| Zkuq said: Hmm. Aren't those initial 10 GB installations and how exactly they're spread across files likely to be more impactful for performance than whatever gets created after the game is installed? Also, aren't those initial 10 GB also likely to be split into several files by developers even on consoles? Not the whole 10 GB needs to be contiguous for efficient loading, only parts of it need to be contiguous with each other, right? For example, you can have 1 GB file for each map, containing all the assets in the map (some of it probably duplicated from other maps), and the file system is likely to find a contiguous chunk for such a smaller file even when it couldn't fit the whole 10 GB contiguosly. Sure, after enough time, the file system will look like Swiss cheese anyway, but it'll take time before that becomes too problematic. I have zero experience with developing console games, but personally I'd be really surprised if developers had zero control over how data gets stored. Files are a form of control anyway, so unless the console simply ultimately doesn't support game files, I don't see how files couldn't be used to organize data. I have no idea why the console manufacturers wouldn't allow developers to organize their data this way. Again, I'm fairly confident that each file gets stored contiguously whenever possible, and it's much easier to find contiguous spaces for relatively small files than whole files, so it's probably possible fairly often. I don't have time right now to look this up properly, but AI thinks even exFAT tries to do this, and it does seem like a fairly simple thing to do, so I don't see why it wouldn't. I'm sure there are many complications (e.g. updates, especially changes to assets), but I'm sure there are more or less effective workarounds to them as well. |
Obviously I am dumbing things down to an extreme example here... Because I haven't touched on sector sizes and how data is read/written to sectors... Or how exFAT does searches... It doesn't rely on Indexing, it relies on doing a manual search of a directory until a match is found sequentially by relying on a hash record, great for keeping CPU load down, not great for transfer rates... Which is why it's such an ideal file system for NAND.
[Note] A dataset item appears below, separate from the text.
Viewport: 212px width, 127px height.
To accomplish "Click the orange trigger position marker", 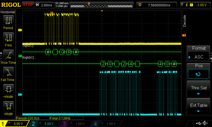I will click(102, 11).
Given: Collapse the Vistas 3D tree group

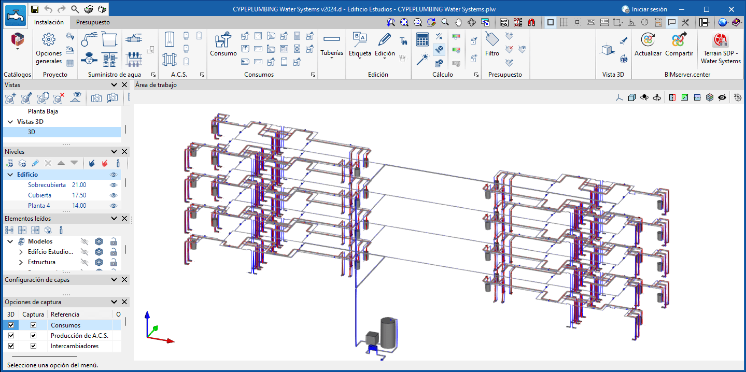Looking at the screenshot, I should click(10, 122).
But yes, that 10GB is going to be split into smaller files... And those files will be split up into smaller sector-sized chunks.
In short, the file system is going to write the games data to whatever free space it can, that doesn't guarentee it will be sequential.
Developers don't get to choose where data is written, because they can't. Another game may occupy that space.
With an Optical disk it's a non-issue, the developer has complete control over the optical disks contents, thus can optimize the placement of data or duplicate data to reduce seek times... It doesn't have to compete with other software.
Consequently, we just need to look at the performance deterioration of mechanical hard drives in the Xbox One and Playstation 4, they do degrade over time, not because the drives have gotten slower, but the data has become more fragmented... This has always been an issue for mechanical hard drives since they existed.
PC's tried to get around this with defrag software... But later on, File Systems tried to do it in the background when the computer wasn't being used, but exFAT doesn't have that kind of intelligence.
The Playstation 4's ext4 file system is a little more advanced than the Xbox One's exFAT and will try and optimize game installations as much as possible during install times, but that will also suffer from fragmentation and a reduction in performance over the long term just like the Xbox One... But it does happen sooner on Xbox, which sadly is because they are relying on an outdated PC file system.